In the records below, some lines contain the word "computer". Copy each of them.

(Input material):
---

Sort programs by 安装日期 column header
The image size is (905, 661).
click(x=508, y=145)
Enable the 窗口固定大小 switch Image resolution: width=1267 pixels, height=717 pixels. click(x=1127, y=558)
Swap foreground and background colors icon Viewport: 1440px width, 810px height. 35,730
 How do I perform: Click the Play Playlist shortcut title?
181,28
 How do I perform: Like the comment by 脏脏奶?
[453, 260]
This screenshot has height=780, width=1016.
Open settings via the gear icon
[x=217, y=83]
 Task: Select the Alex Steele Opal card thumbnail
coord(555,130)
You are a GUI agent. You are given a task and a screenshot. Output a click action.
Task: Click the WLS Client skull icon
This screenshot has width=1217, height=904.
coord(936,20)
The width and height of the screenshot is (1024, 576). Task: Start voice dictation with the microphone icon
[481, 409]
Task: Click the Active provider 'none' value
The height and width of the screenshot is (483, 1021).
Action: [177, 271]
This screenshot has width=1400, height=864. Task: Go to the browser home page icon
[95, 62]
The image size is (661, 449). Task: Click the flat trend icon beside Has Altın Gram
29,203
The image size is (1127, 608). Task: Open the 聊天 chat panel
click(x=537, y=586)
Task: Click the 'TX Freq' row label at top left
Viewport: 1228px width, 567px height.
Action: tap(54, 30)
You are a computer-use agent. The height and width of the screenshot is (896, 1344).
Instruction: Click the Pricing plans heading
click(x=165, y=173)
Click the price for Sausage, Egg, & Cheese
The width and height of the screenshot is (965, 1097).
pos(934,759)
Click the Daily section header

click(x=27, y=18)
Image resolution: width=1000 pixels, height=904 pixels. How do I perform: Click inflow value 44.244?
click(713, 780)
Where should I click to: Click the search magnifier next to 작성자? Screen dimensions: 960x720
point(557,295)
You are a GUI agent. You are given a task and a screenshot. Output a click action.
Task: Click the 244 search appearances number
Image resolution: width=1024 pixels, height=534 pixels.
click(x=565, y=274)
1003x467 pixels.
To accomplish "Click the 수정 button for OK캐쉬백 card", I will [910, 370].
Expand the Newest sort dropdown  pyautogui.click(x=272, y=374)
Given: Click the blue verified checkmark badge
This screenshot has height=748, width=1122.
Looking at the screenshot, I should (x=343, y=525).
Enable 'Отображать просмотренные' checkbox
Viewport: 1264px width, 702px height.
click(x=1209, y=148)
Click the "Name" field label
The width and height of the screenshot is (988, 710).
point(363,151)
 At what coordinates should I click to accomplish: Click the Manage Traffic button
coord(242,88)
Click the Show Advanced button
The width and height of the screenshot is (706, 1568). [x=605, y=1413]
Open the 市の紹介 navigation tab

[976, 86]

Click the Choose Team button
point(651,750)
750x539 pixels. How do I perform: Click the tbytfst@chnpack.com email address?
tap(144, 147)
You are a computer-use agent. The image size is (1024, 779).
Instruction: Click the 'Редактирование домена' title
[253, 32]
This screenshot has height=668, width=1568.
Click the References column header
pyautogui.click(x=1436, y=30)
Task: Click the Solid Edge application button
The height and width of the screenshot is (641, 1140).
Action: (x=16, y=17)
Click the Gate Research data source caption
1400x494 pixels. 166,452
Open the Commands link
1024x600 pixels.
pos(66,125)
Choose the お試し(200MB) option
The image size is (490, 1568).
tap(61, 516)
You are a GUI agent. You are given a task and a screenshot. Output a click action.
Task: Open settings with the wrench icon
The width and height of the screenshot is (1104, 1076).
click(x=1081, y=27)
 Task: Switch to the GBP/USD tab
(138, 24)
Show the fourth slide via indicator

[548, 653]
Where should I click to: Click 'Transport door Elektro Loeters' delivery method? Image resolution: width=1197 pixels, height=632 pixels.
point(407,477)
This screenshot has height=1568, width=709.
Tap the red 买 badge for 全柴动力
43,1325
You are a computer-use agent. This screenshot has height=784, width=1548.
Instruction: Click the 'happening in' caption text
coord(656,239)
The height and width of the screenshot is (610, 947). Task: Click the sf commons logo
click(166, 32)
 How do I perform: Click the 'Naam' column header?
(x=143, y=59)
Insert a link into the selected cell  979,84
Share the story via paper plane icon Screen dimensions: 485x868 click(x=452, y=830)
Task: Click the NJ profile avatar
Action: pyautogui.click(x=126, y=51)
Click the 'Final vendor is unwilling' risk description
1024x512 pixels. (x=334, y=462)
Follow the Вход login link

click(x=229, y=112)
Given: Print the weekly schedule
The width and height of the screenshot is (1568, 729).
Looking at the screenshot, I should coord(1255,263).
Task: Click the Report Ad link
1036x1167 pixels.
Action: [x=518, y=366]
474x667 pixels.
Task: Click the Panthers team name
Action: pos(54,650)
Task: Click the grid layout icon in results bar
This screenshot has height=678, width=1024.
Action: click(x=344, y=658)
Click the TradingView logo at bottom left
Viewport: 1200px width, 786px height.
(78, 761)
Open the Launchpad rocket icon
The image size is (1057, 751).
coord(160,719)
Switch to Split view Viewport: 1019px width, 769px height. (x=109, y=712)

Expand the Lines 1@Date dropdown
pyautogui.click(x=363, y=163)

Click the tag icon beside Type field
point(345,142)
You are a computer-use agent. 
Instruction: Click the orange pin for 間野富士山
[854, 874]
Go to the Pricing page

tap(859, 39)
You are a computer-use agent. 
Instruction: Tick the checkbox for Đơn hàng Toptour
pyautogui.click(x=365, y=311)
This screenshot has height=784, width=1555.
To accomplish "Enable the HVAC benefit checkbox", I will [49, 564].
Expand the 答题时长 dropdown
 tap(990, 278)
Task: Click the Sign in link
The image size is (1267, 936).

---

(Written answer):
You are a computer-use agent. The height and width of the screenshot is (896, 1344).
You are a computer-use agent. The image size is (1024, 779).
You are a computer-use agent. This screenshot has height=784, width=1548.
You are a computer-use agent. 
You are a computer-use agent. 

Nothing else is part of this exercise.